Stored data:
§
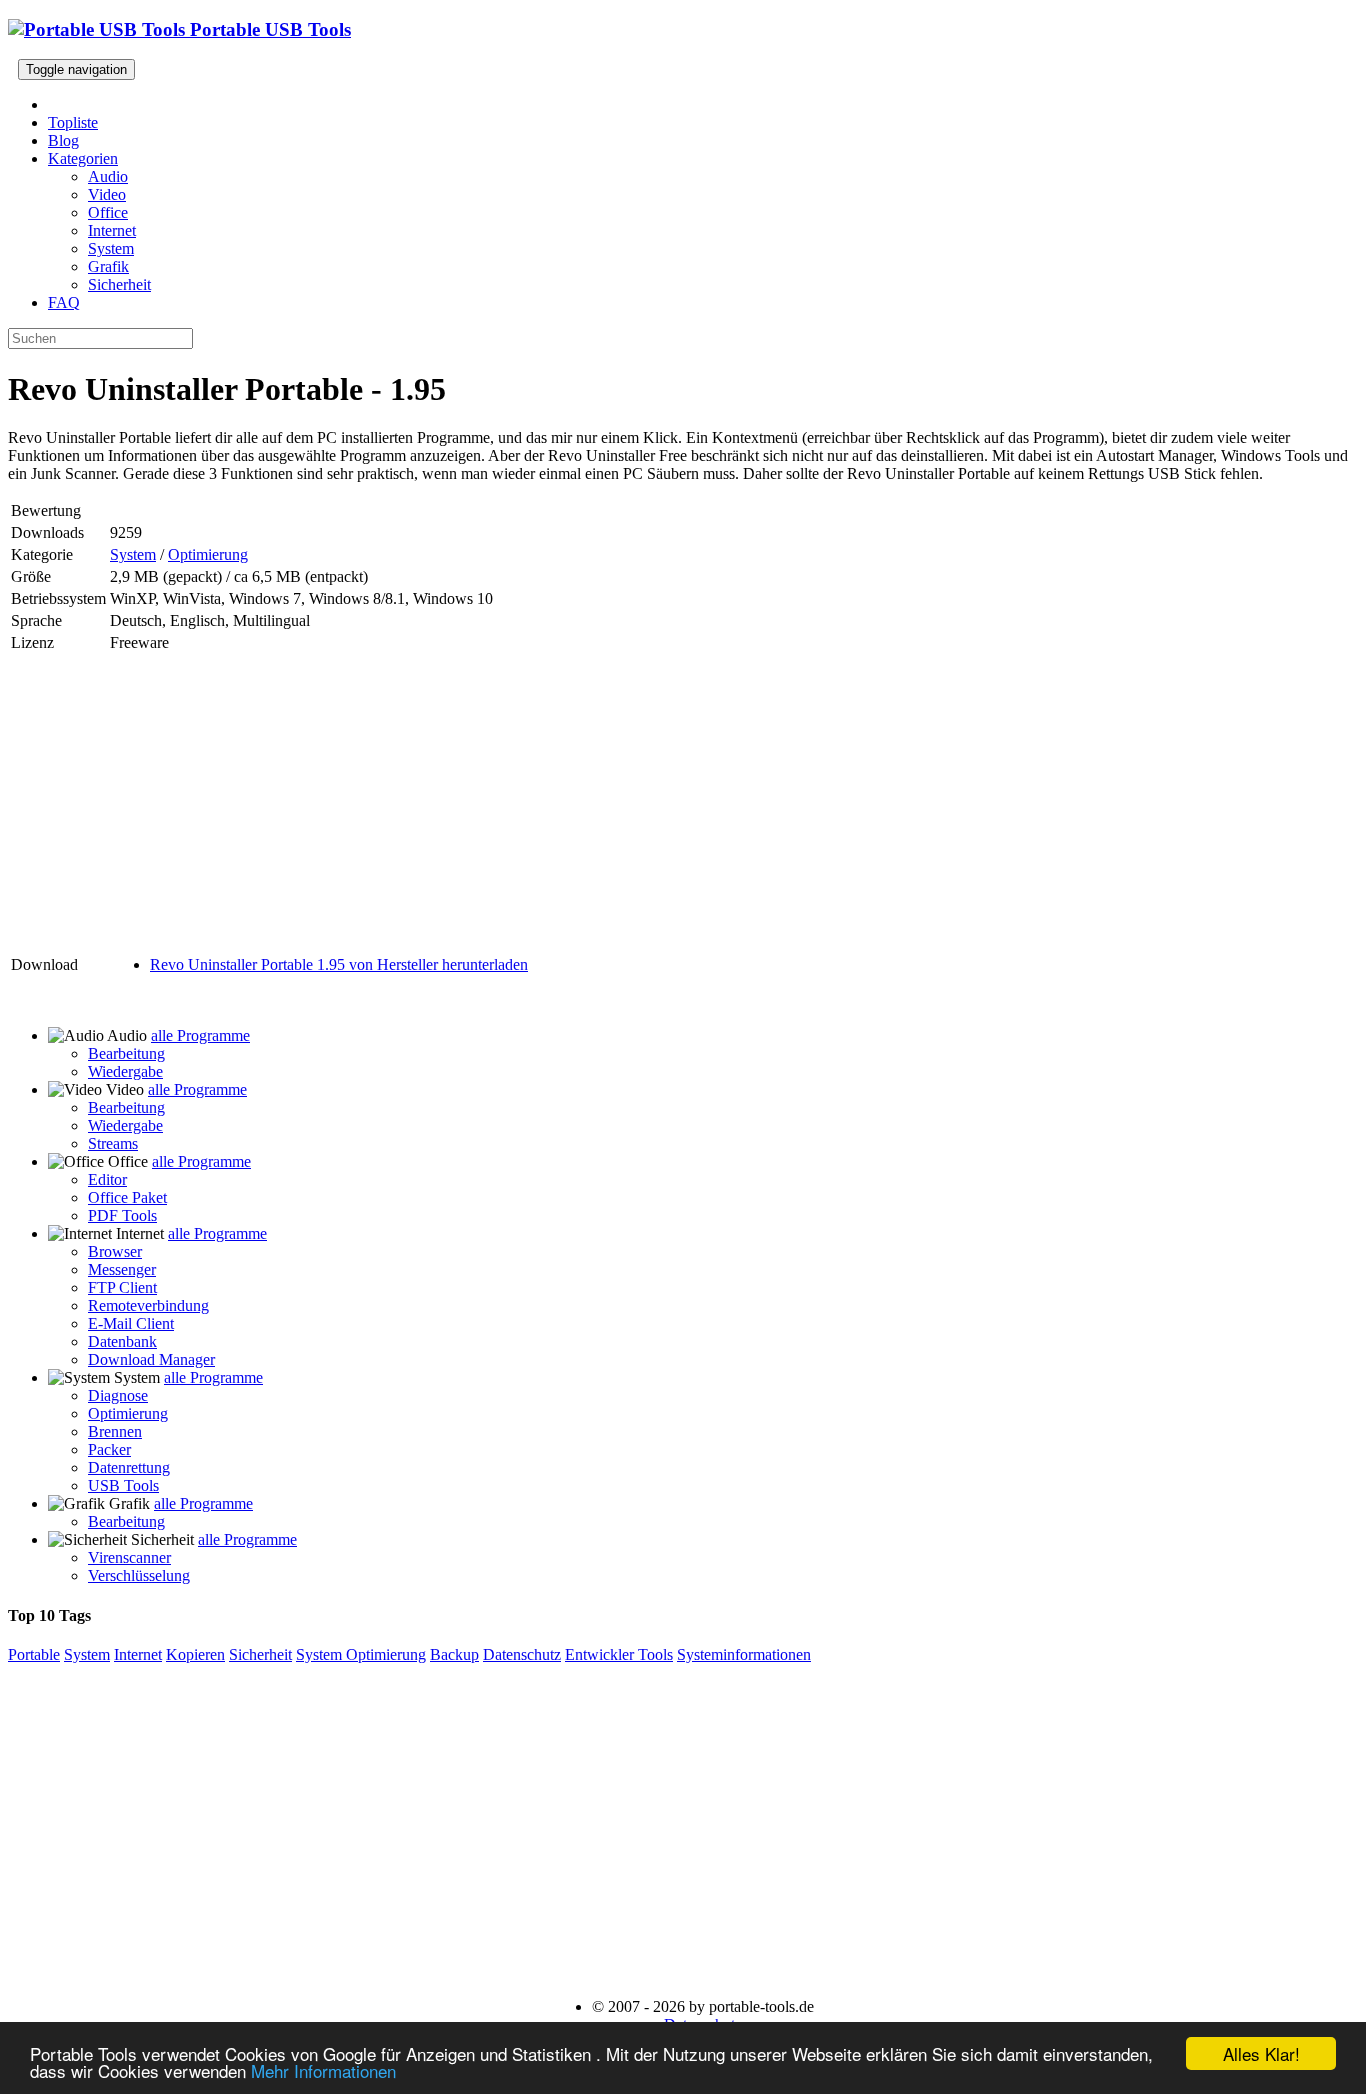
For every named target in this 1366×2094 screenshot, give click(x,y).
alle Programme (200, 1035)
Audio (108, 176)
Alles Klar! (1261, 2053)
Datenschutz (522, 1654)
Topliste (73, 122)
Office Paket (127, 1197)
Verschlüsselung (139, 1575)
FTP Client (122, 1287)
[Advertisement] (269, 796)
§
Return word for word the line with "alle Programme (200, 1035)" and every line after it through the end of the records above.

ANSWER SPACE =
alle Programme (200, 1035)
Audio (108, 176)
Alles Klar! (1261, 2053)
Datenschutz (522, 1654)
Topliste (73, 122)
Office Paket (127, 1197)
Verschlüsselung (139, 1575)
FTP Client (122, 1287)
[Advertisement] (269, 796)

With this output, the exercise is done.